Pesto with Basil and Walnuts

Pesto is one of those condiments that I did not warm up to immediately. Years of watching Lidia Bastianich cook basil finally made me get off the couch and give it a try. I was not disappointed. The freshness of the basil has a lot to do with the end result. I did not follow Lidia's recipe exactly and made a few changes obviously to make it a bit more spicy. I skipped the cheese.

Traditionally pine nuts are used for making pesto I had only walnuts so made use of those. Pine nuts are not only expensive they turn rancid pretty quickly so if you buy them to make pesto use them right away.

Here is my take on pesto,

In a saute pan add oil, add 2-3 tbsp of pesto, cook for a couple of minutes.
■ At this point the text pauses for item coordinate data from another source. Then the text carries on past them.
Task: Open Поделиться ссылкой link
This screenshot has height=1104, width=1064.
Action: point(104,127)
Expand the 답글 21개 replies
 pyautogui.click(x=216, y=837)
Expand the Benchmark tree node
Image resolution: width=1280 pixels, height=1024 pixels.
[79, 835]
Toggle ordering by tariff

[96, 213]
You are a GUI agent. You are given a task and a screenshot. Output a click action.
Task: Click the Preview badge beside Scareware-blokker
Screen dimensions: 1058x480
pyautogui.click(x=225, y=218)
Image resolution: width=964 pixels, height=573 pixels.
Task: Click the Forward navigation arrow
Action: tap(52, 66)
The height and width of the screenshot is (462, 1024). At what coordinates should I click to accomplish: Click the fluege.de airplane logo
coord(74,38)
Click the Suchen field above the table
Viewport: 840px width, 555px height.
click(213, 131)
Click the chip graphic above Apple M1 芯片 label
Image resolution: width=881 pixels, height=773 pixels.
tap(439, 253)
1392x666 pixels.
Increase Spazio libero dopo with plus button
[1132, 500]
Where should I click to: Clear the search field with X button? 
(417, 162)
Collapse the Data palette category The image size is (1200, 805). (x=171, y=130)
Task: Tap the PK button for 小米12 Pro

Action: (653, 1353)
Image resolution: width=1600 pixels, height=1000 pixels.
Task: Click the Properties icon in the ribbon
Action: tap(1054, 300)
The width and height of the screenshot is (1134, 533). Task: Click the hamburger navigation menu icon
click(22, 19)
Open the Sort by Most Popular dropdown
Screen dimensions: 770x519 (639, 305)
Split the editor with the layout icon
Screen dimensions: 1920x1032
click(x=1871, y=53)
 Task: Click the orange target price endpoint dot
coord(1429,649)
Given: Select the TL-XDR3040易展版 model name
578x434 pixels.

Add cooked pasta or noodles, toss to coat and serve.

Pesto - Basil and walnuts
Preparation Time:15 minutes
  1. 3 cups of washed and moisture removed fresh Basil leaves
  2. 1 cup of walnuts
  3. 3/4 - 1 cup of olive oil
  4. 2 green chilies (optional)
  5. 2 tsp of black pepper
  6. salt to taste

  1. In a blender take the basil leaves, chilies, walnuts, salt and pepper and blend to a smooth paste with addition of olive oil at regular intervals.
  2. Top of with more olive oil.
  3. Use within 1-2 days of preparation for best taste. Pesto Noodles
  4. Cook the pasta or any noodles of choice.
  5. Heat a saute pan, heat 2 tsp of olive oil, add 2-3 tbsp of pesto or as required for the amount of pasta. Mix and cook for 2 minutes.
  6. Add the pasta, toss to coat and serve hot. Sprinkle with cheese or coarsely crushed nuts of top before serving.